И такие взгляды тоже пришли из глубокой древности. В XIX веке Миклухо-Маклай в Новой Гвинее обнаружил папуасские племена, которые хоронили покойников в своих хижинах. Труп заворачивали в коробку, которую подвешивали в хижине под потолком, разжигали на несколько дней огонь, чтобы тело как можно быстрее высохло. Кости потом просто выбрасывали, сохраняя, как правило, только челюсти. Нечто похожее обнаруживают и в первобытных захоронениях. Понятно, что такой обычай не может быть устойчивым и повсеместным просто по санитарным соображениям. Сколько дорогих усопших может без ущерба для живых вместить обитаемая хижина? Но идея, что они не уходят, была всегда и существует до сегодняшнего дня.
Оставаться здесь, в нашем мире, покойники могут двояко. С одной стороны, это могут быть те, чья душа не находит покоя: преступники, казненные и не преданные земле, те, кто умер насильственной смертью, или колдуны.
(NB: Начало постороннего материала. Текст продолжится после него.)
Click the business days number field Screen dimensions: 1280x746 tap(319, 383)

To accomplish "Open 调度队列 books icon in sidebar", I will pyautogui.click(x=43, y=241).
Во всяком случае, те, кого знаменитый русский этнограф Дмитрий Зеленин назвал «заложными покойниками», потому что их могилу закладывали камнями и ветками.
Благодаря Брэму Стокеру все мы знаем про вампира графа Дракулу. Но на самом деле, конечно, Стокер использовал действительно существовавшее много веков на Балканах и у разных славянских народов представление об упырях, вурдалаках – существах, которые не могут успокоиться и пьют человеческую кровь. Кровь всегда воспринималась как носитель жизни, фактически ее синоним. Эти покойники, не способные обрести покой, застряли между миром мертвых и миром живых и должны все время себя подпитывать за счет живых.
Точно так же в Древнем Риме были злобные духи предков – лемуры, которые тоже вредили, насылали болезни. Этих существ очень боялись всегда и везде, – что в русских деревнях, что в Древнем Риме, и придумывали разные способы защиты. Средства против вурдалаков все мы знаем: чеснок, розы, осиновый кол, серебряная пуля – и это тоже уходящие в глубокую древность представления. Чтобы уберечься от лемуров, в Древнем Риме надо было совершить странный сложный ритуал, когда хозяин дома брал в рот девять черных бобов. Бобы – волшебные предметы в разных культурах, неслучайно великий греческий мудрец Пифагор запрещал есть бобы, утверждая, что они похожи на человека. Эти бобы хозяин (естественно, ночью) бросает, не оборачиваясь – вспомним Орфея, – через плечо, бьет в медный таз и заклинает лемуров уйти и оставить в покое и его, и все его семейство.
Существует огромное количество легенд о неугомонных покойниках, которые приходят к своему убийце, к своему обидчику с какими-то просьбами или чтобы унести ребенка. Причем могут быть среди этих рассказов и не слишком страшные. Есть ирландские истории о феях, тоже живших в царстве мертвых, которые забирают ребеночка, потому что он им понравился. Или заманивают к себе молодого человека. Тот думает, что провел с феей под холмом лишь несколько дней, а по возвращении узнает, что на земле прошло уже много лет, пока он пребывал в безвременье царства мертвых.